Suicide in the Military. (n.d.). Retrieved July 11, 2020, from https://deploymentpsych.org/disorders/suicide-main
If you read my reply to the post above it will tell you why youth screenings are so close to my heart, but I am a Marine wife. My husband served for 13 years and my little brother is also a Marine who served for 8 years as a Scout Sniper. I saw first hand the changes in my husband from deployments and agree that there is not enough access for our veterans. My brother’s girlfriend is actually a Psychologist and works for the Palo Alto VA so she had my brother on lock as soon as he came back and made him go talk to someone after every deployment. I do understand how it is difficult for veterans to open up and talk about things with someone other than a brother in arms. My husband has never talked to me about his deployments and my brother is the same way, but I have watched my husband and brother open up to each other. My husband described it really well to me one time by saying when you are deployed you don’t have time to process things, especially death so you push it aside because there is still a job to do, so when you come home and are having a fight with your wife, it is not a big deal to you and you just push it aside, but eventually it bites you in the butt, or you end up blowing up. I just want to say thank you for caring for our veterans, as a spouse I appreciate the work you do. I also agree that we should be screening everyone.

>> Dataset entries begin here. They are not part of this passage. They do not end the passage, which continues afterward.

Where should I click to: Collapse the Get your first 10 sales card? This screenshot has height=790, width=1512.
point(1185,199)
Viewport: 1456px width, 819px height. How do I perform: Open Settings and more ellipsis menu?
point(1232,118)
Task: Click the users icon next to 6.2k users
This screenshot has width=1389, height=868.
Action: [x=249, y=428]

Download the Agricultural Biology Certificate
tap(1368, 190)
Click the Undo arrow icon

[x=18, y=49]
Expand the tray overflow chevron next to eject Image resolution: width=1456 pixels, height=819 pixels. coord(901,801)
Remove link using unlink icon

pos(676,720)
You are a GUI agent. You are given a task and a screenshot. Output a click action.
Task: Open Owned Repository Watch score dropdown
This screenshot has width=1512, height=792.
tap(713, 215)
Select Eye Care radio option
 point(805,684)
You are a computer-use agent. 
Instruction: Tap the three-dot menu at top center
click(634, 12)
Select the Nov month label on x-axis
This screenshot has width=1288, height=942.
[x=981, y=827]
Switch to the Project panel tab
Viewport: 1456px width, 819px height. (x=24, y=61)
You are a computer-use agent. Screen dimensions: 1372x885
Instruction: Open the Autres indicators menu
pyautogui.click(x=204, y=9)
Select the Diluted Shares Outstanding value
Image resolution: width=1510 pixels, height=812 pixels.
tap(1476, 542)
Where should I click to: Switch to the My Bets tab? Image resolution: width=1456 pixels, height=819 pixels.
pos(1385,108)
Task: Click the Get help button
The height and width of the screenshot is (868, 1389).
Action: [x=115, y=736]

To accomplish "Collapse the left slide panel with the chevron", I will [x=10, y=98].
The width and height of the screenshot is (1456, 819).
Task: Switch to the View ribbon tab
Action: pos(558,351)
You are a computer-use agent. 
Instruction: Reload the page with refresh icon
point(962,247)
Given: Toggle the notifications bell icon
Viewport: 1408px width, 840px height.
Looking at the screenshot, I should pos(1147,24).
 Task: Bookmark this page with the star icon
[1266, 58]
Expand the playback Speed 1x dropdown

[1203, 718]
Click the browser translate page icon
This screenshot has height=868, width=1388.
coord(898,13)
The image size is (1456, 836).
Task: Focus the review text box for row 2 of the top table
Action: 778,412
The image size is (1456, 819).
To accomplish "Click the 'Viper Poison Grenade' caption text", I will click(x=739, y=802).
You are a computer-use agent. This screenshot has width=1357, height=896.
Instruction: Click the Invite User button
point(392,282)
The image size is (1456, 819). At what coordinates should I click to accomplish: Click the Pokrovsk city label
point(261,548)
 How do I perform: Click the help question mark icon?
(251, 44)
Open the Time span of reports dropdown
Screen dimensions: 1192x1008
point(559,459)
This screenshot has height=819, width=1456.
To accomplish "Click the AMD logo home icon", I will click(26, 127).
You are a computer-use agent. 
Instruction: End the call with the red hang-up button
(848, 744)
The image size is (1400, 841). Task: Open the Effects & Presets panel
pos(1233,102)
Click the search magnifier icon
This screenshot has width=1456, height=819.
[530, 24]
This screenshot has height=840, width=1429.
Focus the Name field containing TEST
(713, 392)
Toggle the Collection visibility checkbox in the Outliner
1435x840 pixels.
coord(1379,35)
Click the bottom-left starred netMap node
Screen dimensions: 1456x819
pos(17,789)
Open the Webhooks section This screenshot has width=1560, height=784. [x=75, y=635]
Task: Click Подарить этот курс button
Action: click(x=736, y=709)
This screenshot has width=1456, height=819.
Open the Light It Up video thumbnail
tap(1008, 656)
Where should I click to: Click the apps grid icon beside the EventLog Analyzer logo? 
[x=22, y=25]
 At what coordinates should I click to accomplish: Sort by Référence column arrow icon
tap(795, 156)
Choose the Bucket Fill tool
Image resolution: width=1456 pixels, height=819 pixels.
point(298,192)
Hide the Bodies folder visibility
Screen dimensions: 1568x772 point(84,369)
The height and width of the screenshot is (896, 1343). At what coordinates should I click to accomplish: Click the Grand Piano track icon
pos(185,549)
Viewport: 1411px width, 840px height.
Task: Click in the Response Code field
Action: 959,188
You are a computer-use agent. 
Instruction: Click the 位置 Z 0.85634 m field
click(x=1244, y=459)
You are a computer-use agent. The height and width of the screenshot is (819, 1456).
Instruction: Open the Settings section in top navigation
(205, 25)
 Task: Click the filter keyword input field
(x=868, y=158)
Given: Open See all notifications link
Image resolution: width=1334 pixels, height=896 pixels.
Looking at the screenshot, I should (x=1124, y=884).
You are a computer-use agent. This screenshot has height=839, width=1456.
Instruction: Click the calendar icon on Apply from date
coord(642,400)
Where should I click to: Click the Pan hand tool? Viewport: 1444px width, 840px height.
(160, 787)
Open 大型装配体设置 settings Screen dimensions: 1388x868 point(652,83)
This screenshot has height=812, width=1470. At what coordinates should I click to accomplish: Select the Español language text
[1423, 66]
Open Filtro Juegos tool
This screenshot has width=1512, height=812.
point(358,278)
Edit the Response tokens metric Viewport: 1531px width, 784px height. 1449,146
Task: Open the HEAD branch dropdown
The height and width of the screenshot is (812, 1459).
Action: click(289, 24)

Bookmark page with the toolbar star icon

Great post, Suicide is such an important topic to be addressed. This tool seems like it is a good tool to use. A website I was reading discusses that there are several versions of the C-SSRS tool available but the actual Risk Assessment should be followed exactly and should not be altered. It is designed to determine a person’s immediate risk and is used mostly in acute care settings (Lifeline, n.d.). I think that this appears to be a great tool to use and according to the study you researched at greater than 60% accuracy it seems that it is a very appropriate tool to use making sure that you are following it correctly.